Is important to say that at this moment, Ads.txt was only created for web. This solution only works on web and not on mobile apps. Ads.txt also don’t work with blind/anonymous inventory.
IAB recommended different approaches to the ad tech players: 1 Do nothing (wait and see); 2 Buy authorised + non-participating; 3 Start shifting authorised as adoption increases; 4 Let advertisers choose (provide option for the buyers); 5 Adjust bidding according to risk/reward tradeoffs; 6 Only buy authorised. If advertisers reach the option 6, publishers and exchanges will not have an option to not participate on ads.txt
Who Supports Ads.txt on the Buy Side?
On the buy side we are in the approach, or let’s say, phase 1, on most DSP’s. This phase is don’t do nothing, and wait for the Ads.txt adoption. Appnexus says that will begin to use Ads.txt information to strengthen their existing inventory quality programs, but without giving extra options to advertisers using their platform.
So seems that for now, advertisers using ad tech, do not have any control on how to use Ads.txt, since DSP’s are not providing any options to use as targeting or on bidding.
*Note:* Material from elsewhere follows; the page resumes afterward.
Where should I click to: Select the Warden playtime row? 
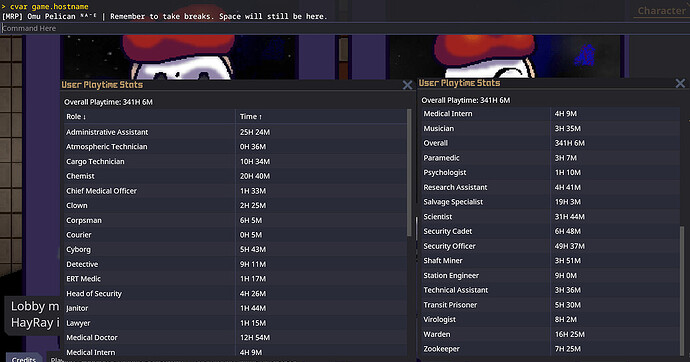tap(550, 334)
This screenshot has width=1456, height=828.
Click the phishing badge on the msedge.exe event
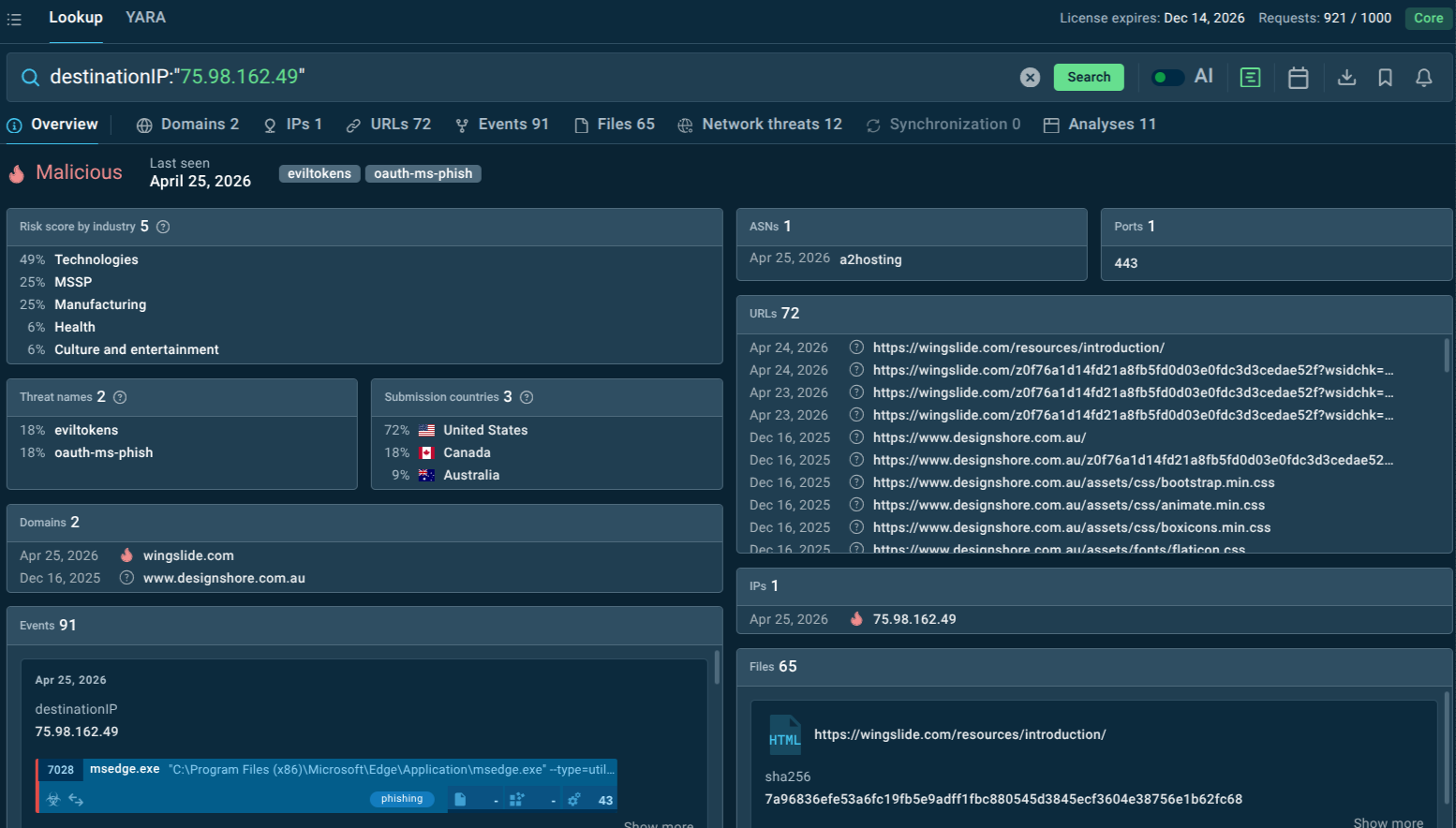[x=401, y=799]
The most popular DSP – Doubleclick Bid Manager – went already to the Approach/Phase 6, doing a big push for the Ads.txt, announcing that by the end of October, “DoubleClick Bid Manager will only buy a publisher’s inventory from sources identified as authorised sellers in its ads.txt file when a file is available.”
For many DSP’s, a massive implementation of Ads.txt could potentially affect their billings. As of now, advertisers using whitelists, can buy via multiple exchanges via resellers doing Inventory Arbitrage. With Ads.txt this will be impossible, at least the non-authorised arbitrage. As most of the DSP’s have a fee based on percentage, this can possible affect their billings.
Who is already using Ads.txt on the Sell Side?
According to Google, around 6000 domains have already the file Ads.txt implemented. See the evolution of the Ads.txt here on PPC Land. The adoption is growing fast.
Do you want to see an example? I checked multiple Adx.txt files and the biggest I’ve found was hosted on the British Daily Mail, with more than 20 supply chain suppliers, for native, video, display and resellers.
But surprise or not, the Ads.txt is mainly announced as supported by the Exchanges. They are not enforcing it on exchange level, letting the DSP’s do that filtering.
The blog Adops Insider crawled 10.000 popular domains and found out that 12% of the publishers had already a Ads.txt file.